CCCubbon | 2371 comments I am having one of my slowly slowly pace reading times as I run down to my next injection but am finding the latest in the Sam Wyndham books by Abir Mukherjee to be as good, if not better than the previous.
The Shadows of Men (Sam Wyndham, #5) by Abir Mukherjee
This one is told more from the viewpoint of his assistant Surendranath. Banerjee set in Calcutta in 1923 and I found myself looking at images of places mentioned, learning about oppressive British rule and what people wore.


message 46: by AB76 (new)

AB76 | 6937 comments Shelflife_wasBooklooker wrote: "I finished reading Uschi Gatward's story collection English Magic today. I enjoyed it very much. Hope to be able to write a bit more about it at a later time.
Just a silly aside com..."


I hope i get it as Xmas present, have read a lot of French colonial accounts and journals over the last few years and i think Flaubert in Egypt could be a gem!

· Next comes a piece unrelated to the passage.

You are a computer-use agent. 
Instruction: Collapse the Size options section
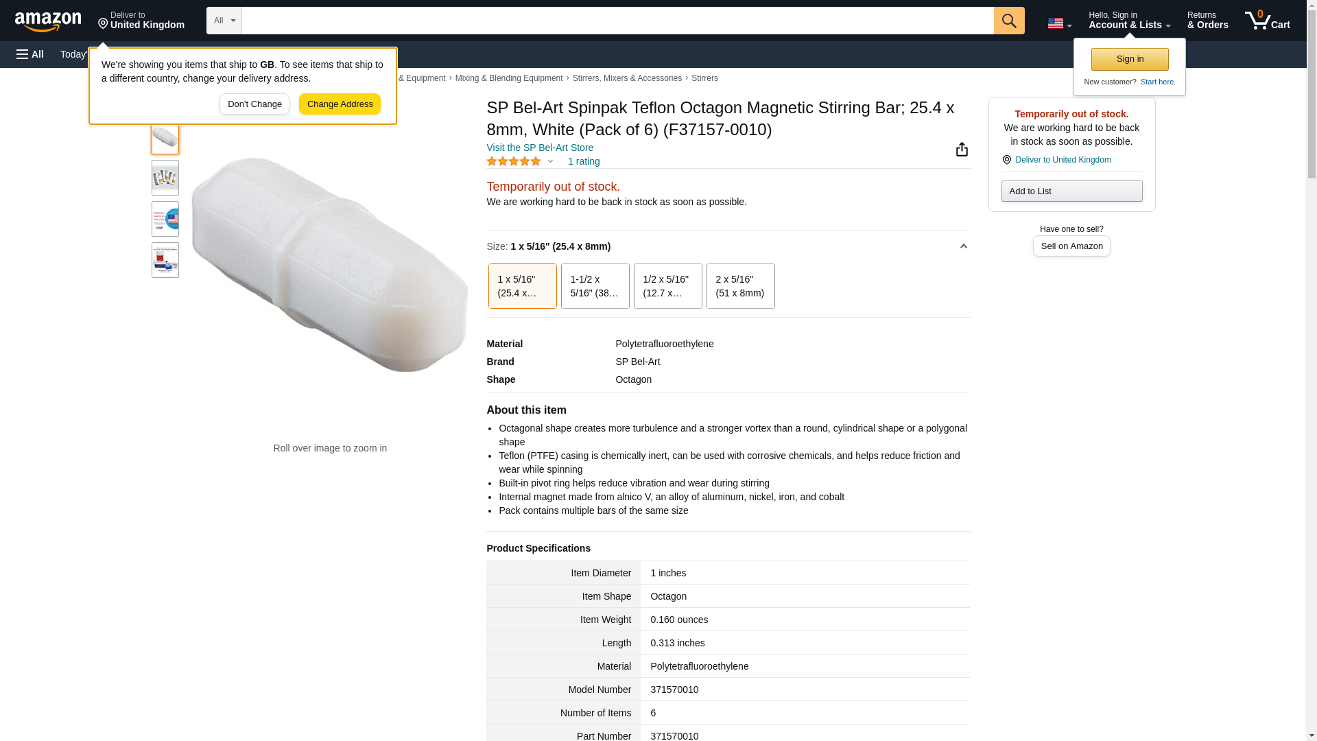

message 47: by Slawkenbergius (new)

Slawkenbergius | 425 comments
“Everyone must leave something behind when he dies, my grandfather said. A child or a book or a painting or a house or a wall built or a pair of shoes made. Or a garden planted. Something your hand touched some way so your soul has somewhere to go when you die, and when people look at that tree or that flower you planted, you're there. It doesn't matter what you do, he said, so long as you change something from the way it was before you touched it into something that's like you after you take your hands away. The difference between the man who just cuts lawns and a real gardener is in the touching, he said. The lawn-cutter might just as well not have been there at all; the gardener will be there a lifetime.”


Ray Bradbury, Fahrenheit 451 Novels & Story Cycles The Martian Chronicles / Fahrenheit 451 / Dandelion Wine / Something Wicked This Way Comes by Ray Bradbury


message 48: by scarletnoir (last edited Dec 12, 2021 09:26PM) (new)

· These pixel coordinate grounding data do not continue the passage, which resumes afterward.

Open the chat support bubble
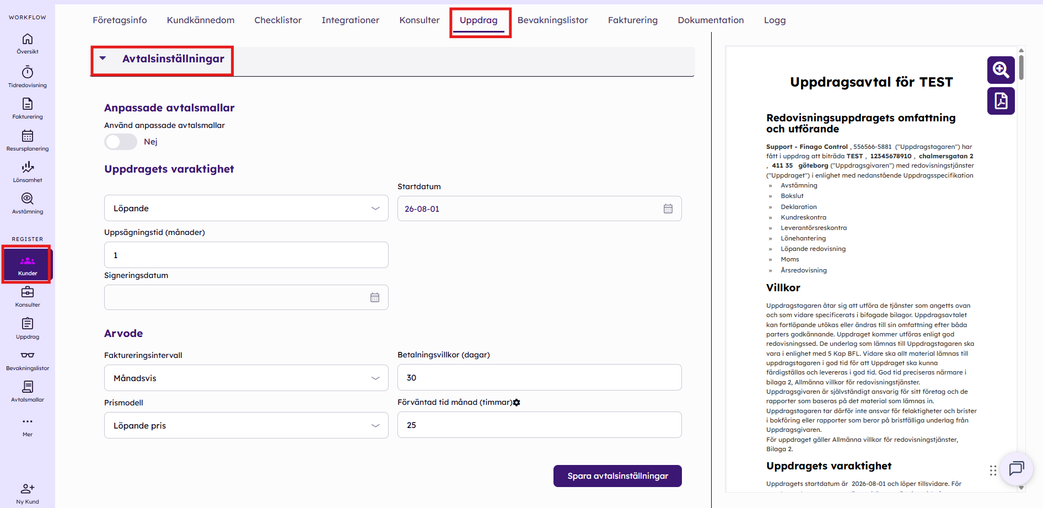point(1016,469)
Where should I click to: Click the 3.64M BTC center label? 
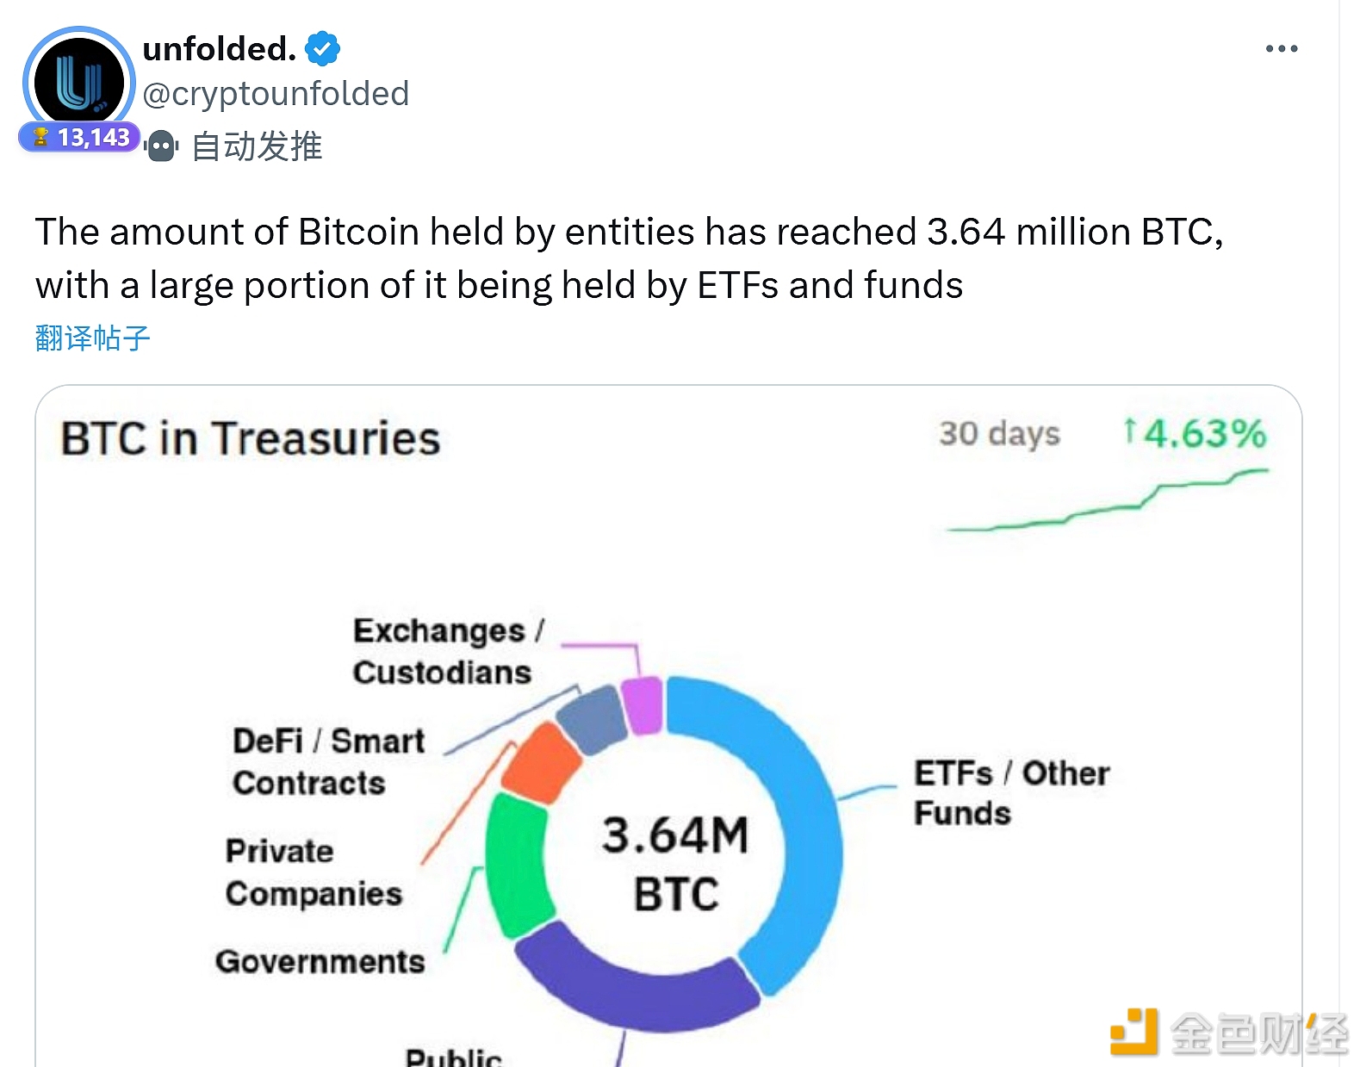click(x=676, y=863)
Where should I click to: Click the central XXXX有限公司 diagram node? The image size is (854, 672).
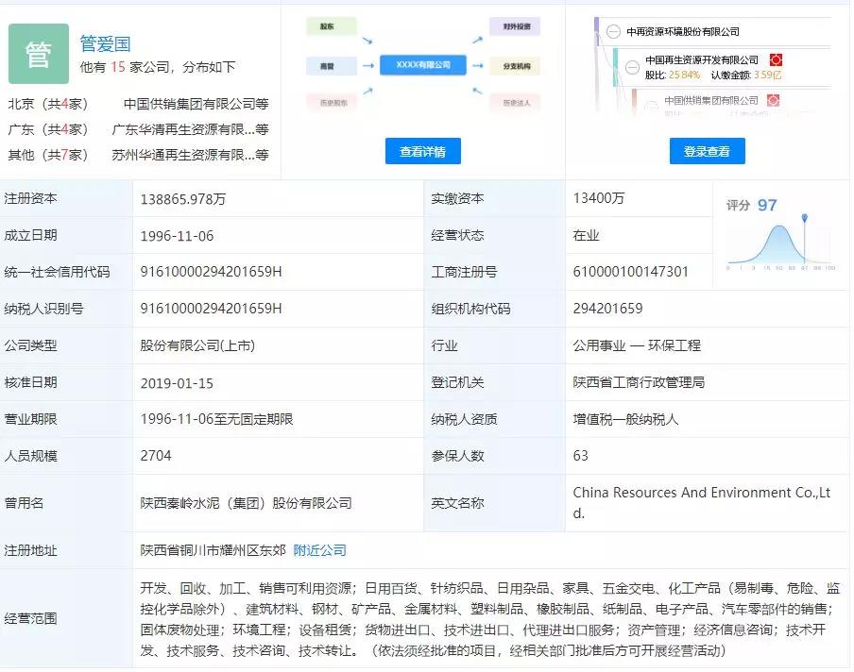423,65
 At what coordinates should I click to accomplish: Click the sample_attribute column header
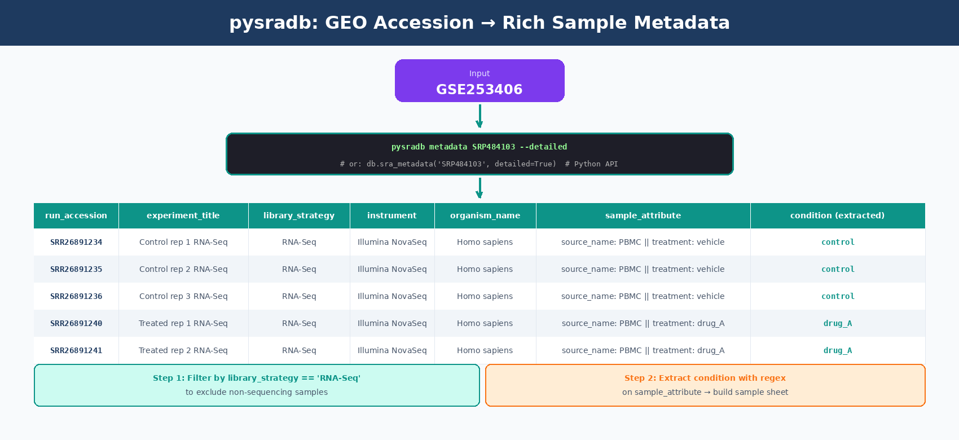click(x=643, y=215)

scarletnoir | 4411 comments Georg wrote: "...Scarlet suggested I read (Dostoyevsky's) Bobok

I did...I really enjoyed that very short but almost perfectly formed short story."


I'm glad you enjoyed it!
I read them too long ago to be certain, but I have a suspicion that there is some dark humour to be found in some other books as well...'Notes from Underground' and 'The House of the Dead', perhaps. It also occurs to me that humour is difficult to translate, and that for all we know there may be rather more to be enjoyed by Russian speakers than is evident in translation.

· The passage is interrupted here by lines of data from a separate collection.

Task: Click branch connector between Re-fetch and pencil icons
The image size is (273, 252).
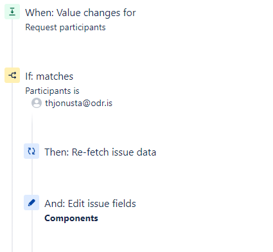Action: tap(32, 177)
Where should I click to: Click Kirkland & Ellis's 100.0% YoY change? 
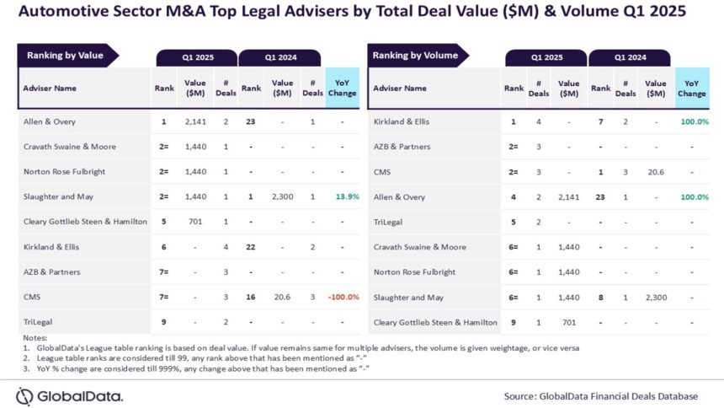695,121
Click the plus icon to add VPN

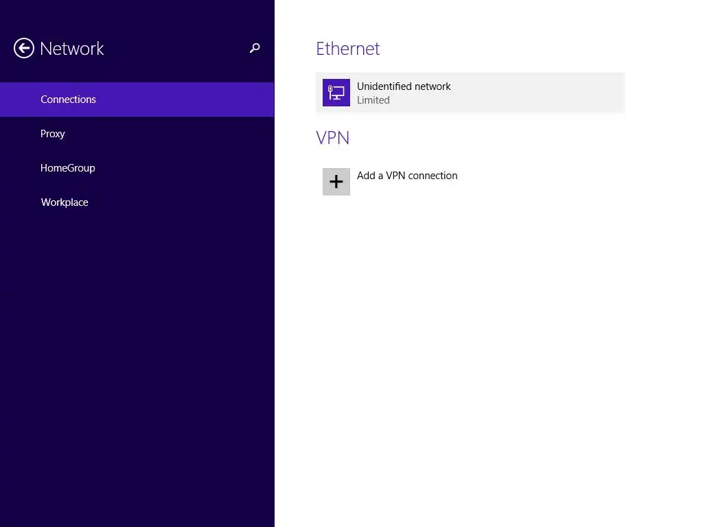(336, 182)
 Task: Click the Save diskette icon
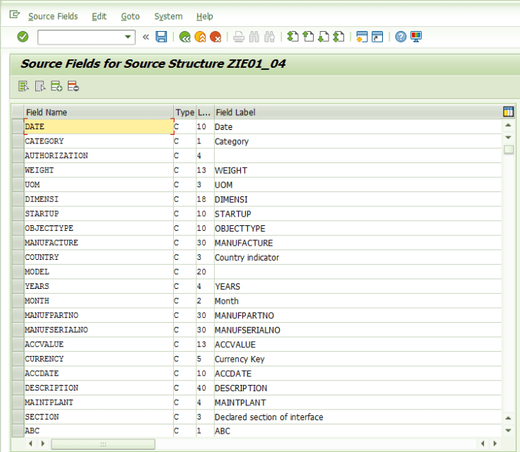coord(161,37)
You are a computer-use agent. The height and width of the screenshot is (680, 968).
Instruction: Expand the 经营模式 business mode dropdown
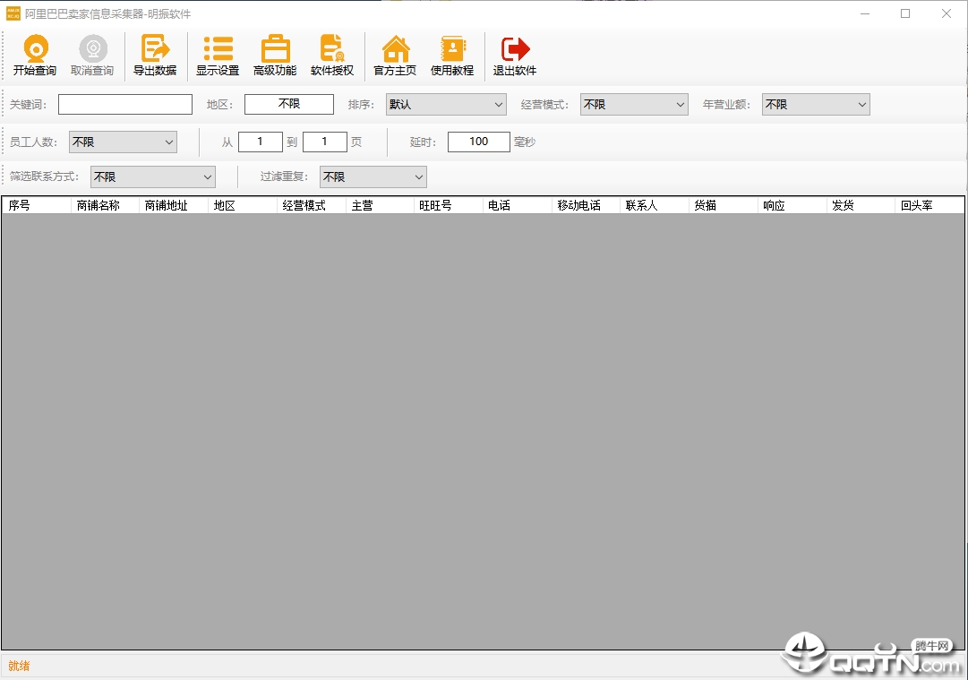[633, 105]
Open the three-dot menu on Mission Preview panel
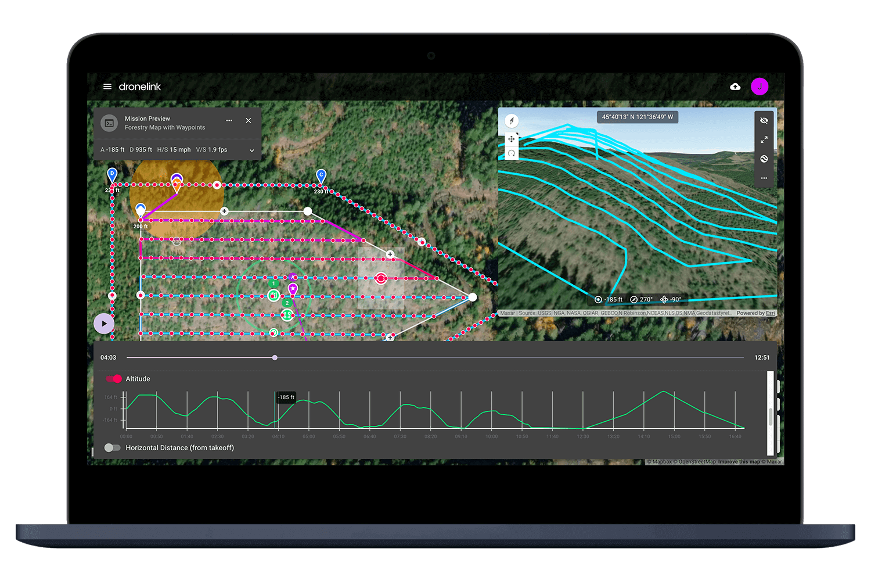The width and height of the screenshot is (871, 581). 229,120
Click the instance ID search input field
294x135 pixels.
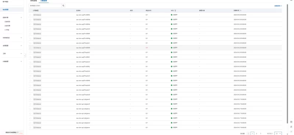(45, 6)
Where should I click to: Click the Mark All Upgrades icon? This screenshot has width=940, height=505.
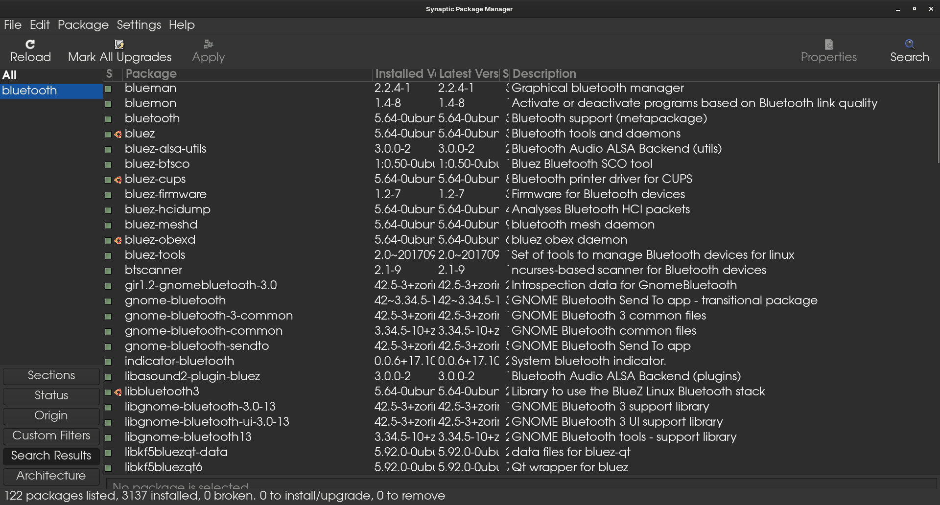119,45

message 49: by scarletnoir (last edited Dec 12, 2021 09:41PM) (new)

scarletnoir | 4411 comments Slawkenbergius wrote: "The difference between the man who just cuts lawns and a real gardener is in the touching, he said. The lawn-cutter might just as well not have been there at all; the gardener will be there a lifetime."

Nice quote... on that basis, my wife will endure as she has planted at least 50 trees, most of which are thriving (and 15m tall or more for the older ones). I, however, shall disappear.


message 50: by Fuzzywuzz (new)

Fuzzywuzz | 295 comments Andy wrote: "There’s a really good piece in The G written by Felicia Pearson on the great Michael K. Williams, Those That We Lost in 2021. So very sad.
On a brighter note the part played by Pearson (Snoop), mu..."


I read that too, yesterday. As soon as I thought of 'Snoop', I thought of 'nail gun'. There were a lot of characters in the Wire who were awful, but Snoop was truly horrifying.